Among the lines below, take the one holding "You are a GUI", the one holding "Open the Electrical System dropdown", and all lines between them. Set them down exactly.

# [Records to process]
▬▬▬▬▬▬
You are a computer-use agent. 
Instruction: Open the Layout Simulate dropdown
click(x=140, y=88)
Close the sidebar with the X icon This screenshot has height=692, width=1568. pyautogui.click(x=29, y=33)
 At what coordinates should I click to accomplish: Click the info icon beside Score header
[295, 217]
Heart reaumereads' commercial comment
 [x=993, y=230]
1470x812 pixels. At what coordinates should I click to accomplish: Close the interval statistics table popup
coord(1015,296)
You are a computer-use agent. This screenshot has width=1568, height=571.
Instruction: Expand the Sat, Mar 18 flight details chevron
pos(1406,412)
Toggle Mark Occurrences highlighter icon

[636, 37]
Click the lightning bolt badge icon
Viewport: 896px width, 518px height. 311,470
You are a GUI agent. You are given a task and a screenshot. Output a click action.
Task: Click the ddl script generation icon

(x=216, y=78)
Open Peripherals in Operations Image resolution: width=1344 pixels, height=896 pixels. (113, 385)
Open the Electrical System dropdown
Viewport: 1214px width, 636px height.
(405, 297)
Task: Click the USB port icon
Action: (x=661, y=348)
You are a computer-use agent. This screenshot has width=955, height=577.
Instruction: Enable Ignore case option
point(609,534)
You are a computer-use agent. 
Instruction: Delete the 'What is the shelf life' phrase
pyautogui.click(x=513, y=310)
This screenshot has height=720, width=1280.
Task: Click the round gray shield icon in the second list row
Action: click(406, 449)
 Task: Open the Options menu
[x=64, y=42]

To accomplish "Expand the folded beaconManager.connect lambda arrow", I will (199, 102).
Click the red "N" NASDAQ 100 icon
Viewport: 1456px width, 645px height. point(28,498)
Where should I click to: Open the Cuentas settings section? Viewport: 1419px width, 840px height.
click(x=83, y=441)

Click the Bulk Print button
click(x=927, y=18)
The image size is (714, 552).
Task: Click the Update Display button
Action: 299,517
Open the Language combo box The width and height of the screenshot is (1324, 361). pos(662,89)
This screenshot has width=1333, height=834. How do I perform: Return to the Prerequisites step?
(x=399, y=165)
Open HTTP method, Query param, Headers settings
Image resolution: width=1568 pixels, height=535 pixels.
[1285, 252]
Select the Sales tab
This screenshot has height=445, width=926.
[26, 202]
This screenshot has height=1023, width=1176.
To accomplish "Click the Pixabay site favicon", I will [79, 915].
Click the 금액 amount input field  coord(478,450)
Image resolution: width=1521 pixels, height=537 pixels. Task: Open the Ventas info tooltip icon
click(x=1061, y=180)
▬▬▬▬▬▬
# [Response below]
You are a GUI agent. You are given a task and a screenshot. Output a click action.
Task: Click the ddl script generation icon

(x=216, y=78)
Open Peripherals in Operations Image resolution: width=1344 pixels, height=896 pixels. (113, 385)
Open the Electrical System dropdown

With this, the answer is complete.